Ich habe eine Podiumsdiskussion erlebt, bei der selbst die Schüler über solche Argumente gelacht haben. Meine Damen und Herren, es ist keine Frage: Wir brauchen Schulen, in denen man sich wohlfühlen kann. Wir brauchen auch Schulen mit einem tollen Arbeitsklima. Aber wir brauchen auch Schulen, die Leistung abfordern und in denen von unseren Schülern Lernbereitschaft gefordert werden muss. Das ist doch selbstverständlich. Aber die vielleicht wichtigste Frage, die uns allen unter den Nägeln brennt, ist: Wie sieht es mit den Kindern aus sozial schwächeren Familien aus? - Meine Damen und Herren, dieses Problem lösen Sie nicht mit einer Einheitsschule, sondern nur dann, wenn Sie Maßnahmen dagegen ergreifen: mehr Unterricht, bessere Sprachförderung, bessere Fördermaßnahmen, neue inhaltliche Schwerpunkte und mehr Ganztagsschulen. Darauf kommt es an. Dies haben wir auf den Weg gebracht, und dies werden wir auch weiterhin auf den Weg bringen.

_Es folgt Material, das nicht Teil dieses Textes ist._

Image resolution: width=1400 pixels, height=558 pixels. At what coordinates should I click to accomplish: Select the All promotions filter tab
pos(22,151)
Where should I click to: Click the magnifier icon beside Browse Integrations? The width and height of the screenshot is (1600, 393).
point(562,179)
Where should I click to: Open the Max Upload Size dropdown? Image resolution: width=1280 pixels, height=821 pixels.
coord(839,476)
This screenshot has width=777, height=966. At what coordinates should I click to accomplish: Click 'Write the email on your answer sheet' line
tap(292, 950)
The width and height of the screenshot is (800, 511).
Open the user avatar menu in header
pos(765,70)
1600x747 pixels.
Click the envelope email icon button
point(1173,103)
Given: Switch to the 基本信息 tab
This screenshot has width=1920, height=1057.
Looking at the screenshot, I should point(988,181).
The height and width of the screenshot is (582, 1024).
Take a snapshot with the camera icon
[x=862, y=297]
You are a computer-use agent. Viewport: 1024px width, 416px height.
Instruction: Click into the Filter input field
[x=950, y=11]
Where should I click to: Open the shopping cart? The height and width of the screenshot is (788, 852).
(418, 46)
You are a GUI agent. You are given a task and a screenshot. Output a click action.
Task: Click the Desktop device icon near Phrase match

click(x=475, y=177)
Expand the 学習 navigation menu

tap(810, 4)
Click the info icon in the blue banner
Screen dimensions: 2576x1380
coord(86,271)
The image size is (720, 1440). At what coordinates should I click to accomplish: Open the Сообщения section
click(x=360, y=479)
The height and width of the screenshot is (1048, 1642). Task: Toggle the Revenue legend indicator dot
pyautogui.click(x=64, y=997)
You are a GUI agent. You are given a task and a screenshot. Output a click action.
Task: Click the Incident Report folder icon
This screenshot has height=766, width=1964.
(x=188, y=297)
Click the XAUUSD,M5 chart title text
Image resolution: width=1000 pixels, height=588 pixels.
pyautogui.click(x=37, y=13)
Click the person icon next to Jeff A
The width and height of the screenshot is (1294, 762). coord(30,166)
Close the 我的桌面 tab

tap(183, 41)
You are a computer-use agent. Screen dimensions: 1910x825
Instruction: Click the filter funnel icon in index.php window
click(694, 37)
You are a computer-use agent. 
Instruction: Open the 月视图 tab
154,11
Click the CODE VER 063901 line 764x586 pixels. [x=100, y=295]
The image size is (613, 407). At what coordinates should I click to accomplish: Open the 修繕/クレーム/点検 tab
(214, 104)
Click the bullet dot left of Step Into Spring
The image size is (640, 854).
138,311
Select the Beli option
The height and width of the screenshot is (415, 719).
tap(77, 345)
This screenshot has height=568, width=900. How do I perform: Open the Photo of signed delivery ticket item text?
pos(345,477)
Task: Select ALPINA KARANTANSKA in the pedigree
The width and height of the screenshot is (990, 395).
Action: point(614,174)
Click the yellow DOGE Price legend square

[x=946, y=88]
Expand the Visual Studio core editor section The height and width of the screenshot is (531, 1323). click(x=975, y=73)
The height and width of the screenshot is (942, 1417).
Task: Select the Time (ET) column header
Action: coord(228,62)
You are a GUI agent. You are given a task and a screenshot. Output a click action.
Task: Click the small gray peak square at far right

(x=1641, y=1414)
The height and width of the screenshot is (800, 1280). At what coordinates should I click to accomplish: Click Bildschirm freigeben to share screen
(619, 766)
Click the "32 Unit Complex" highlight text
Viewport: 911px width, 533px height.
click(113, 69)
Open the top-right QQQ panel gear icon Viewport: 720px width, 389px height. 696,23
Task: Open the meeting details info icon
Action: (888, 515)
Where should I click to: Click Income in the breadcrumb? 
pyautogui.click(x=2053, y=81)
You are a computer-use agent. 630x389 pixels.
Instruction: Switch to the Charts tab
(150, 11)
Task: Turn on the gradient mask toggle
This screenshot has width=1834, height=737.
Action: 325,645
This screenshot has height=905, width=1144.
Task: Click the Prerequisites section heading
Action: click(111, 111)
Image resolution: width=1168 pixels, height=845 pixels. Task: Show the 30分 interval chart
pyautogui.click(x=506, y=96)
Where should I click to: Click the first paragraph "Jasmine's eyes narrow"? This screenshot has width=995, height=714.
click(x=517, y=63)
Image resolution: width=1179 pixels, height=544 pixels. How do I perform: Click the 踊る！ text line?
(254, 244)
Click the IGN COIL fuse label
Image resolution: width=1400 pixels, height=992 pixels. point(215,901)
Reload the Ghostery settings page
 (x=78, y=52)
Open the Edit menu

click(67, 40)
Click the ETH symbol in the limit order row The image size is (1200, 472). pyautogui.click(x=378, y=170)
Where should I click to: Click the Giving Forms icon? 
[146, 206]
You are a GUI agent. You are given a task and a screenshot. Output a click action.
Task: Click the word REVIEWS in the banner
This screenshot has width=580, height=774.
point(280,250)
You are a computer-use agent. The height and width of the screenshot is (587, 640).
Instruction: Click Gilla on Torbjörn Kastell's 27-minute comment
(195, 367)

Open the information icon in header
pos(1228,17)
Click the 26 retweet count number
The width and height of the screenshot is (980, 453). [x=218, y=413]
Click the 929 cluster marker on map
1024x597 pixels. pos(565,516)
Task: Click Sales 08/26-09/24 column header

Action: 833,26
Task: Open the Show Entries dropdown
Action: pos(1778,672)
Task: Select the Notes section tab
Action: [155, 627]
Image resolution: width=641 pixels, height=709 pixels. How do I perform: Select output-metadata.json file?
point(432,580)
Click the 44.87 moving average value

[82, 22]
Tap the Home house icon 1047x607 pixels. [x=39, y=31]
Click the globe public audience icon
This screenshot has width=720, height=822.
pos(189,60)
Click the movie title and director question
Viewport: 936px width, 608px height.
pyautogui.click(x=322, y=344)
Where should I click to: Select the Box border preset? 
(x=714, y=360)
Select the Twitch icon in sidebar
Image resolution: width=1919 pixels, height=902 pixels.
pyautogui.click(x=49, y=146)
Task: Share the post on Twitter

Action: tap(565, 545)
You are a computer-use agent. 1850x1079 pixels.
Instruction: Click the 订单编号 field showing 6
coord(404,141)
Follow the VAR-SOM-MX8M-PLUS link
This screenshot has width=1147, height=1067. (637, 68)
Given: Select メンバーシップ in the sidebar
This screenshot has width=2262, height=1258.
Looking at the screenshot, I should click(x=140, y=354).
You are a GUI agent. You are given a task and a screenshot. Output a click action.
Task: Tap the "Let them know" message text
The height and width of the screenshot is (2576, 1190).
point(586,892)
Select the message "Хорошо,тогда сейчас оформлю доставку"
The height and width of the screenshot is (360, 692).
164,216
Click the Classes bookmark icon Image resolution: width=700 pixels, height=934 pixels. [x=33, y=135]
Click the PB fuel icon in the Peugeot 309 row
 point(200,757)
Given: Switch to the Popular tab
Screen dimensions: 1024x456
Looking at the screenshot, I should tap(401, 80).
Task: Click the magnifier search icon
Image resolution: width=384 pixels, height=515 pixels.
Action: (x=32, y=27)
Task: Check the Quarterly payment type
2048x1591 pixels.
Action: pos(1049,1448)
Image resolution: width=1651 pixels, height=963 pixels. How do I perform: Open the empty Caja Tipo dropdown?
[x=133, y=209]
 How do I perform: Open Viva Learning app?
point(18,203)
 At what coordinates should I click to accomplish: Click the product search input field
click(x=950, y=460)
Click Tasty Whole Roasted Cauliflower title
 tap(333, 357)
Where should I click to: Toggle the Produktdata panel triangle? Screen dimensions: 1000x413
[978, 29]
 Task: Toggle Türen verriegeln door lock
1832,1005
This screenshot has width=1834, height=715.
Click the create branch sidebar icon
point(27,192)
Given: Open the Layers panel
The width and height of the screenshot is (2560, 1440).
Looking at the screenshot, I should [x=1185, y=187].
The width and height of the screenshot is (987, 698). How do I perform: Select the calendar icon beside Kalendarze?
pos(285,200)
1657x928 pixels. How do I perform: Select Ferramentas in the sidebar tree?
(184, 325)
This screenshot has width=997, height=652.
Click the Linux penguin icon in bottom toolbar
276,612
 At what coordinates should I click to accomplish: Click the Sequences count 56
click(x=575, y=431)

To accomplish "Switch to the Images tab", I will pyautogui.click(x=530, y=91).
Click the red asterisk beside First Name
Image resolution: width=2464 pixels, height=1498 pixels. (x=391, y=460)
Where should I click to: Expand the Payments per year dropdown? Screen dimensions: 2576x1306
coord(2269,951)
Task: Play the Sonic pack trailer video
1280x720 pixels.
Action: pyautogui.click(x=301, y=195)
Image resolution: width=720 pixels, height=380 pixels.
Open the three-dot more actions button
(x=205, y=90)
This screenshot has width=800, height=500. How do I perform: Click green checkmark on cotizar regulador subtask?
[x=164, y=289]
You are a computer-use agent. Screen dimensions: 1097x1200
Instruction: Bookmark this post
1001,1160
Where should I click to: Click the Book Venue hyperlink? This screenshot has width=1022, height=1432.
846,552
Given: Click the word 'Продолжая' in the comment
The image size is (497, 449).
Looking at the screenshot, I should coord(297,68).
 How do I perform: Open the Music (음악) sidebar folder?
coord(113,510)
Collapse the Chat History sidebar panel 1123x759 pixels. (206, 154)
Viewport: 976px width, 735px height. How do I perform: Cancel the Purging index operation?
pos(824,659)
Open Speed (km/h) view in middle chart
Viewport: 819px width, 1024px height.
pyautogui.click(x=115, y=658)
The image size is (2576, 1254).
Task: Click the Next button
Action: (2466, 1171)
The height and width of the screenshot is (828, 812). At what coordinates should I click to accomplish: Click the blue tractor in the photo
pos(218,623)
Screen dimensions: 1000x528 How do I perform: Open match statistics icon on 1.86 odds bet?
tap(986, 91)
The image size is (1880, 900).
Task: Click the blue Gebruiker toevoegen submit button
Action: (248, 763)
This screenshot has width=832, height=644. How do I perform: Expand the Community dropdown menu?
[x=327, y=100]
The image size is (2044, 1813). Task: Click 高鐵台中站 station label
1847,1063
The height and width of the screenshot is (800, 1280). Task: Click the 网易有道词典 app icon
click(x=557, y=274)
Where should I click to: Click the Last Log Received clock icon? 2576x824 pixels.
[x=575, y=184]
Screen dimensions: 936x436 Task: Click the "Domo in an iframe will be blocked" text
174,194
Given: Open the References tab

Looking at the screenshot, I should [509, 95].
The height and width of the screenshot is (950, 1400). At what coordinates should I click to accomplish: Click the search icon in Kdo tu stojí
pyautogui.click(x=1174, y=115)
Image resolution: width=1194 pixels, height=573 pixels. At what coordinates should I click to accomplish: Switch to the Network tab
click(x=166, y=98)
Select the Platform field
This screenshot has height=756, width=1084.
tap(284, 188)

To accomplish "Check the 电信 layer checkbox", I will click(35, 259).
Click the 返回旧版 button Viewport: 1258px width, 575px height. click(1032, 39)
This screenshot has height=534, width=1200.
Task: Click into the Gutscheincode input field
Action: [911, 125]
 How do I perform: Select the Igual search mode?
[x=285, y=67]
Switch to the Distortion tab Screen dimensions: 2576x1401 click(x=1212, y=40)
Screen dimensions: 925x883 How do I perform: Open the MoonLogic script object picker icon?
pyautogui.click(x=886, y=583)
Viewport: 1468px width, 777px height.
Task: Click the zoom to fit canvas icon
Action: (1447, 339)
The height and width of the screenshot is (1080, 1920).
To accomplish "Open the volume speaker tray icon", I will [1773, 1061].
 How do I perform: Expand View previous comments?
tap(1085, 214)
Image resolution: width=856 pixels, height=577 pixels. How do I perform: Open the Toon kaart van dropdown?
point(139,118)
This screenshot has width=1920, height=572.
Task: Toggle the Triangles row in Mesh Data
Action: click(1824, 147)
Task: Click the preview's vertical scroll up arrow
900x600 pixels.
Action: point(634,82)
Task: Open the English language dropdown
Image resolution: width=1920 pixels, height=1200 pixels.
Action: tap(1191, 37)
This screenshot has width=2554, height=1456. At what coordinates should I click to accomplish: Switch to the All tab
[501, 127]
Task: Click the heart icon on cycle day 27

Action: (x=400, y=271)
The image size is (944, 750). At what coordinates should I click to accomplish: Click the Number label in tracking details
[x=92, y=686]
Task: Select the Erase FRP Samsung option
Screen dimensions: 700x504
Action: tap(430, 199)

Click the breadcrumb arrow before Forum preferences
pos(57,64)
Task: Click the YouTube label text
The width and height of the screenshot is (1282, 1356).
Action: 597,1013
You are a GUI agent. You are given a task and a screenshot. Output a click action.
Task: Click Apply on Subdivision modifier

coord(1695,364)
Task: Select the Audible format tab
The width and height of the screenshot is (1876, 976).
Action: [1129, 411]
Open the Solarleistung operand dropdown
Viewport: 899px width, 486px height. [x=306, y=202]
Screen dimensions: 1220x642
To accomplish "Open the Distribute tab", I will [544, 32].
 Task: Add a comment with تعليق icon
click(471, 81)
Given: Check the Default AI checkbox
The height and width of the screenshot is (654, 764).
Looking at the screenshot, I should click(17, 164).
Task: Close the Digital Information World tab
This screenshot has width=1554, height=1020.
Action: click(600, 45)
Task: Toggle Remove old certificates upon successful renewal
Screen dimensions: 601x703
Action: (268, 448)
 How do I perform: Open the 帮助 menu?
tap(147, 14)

Meine Damen und Herren, hören Sie mit dieser ständigen Schulstrukturdiskussion auf! Beteiligen Sie sich lieber an den Qualitätsmaßnahmen, die wir auf den Weg gebracht haben! Dann liegen Sie im deutschen und europäischen Rahmen richtig. Das, was Sie machen, hilft uns nicht, sondern stört uns bei unserer Arbeit! - Danke schön.
Mir liegen jetzt zwei Wortmeldungen für Kurzinterventionen vor, und zwar von Herrn Jüttner und von Frau Korter. Herr Jüttner, Sie haben für anderthalb Minuten das Wort.
Frau Präsidentin! Meine Damen und Herren! Herr Klare hat mir einen Brief geschrieben. Ich habe ihn beantworten lassen. Aber dieses Schreiben liegt ihm augenscheinlich noch nicht vor.
Herr Klare, Sie können sich entscheiden: Entweder haben Sie eklatante Schwächen beim sinnentnehmenden Lesen - dies wäre gravierend; ich möchte Ihnen dies nicht unterstellen -,
oder Sie sind - das ist die Alternative dazu - verleumderisch und bösartig. Das unterstelle ich Ihnen allerdings.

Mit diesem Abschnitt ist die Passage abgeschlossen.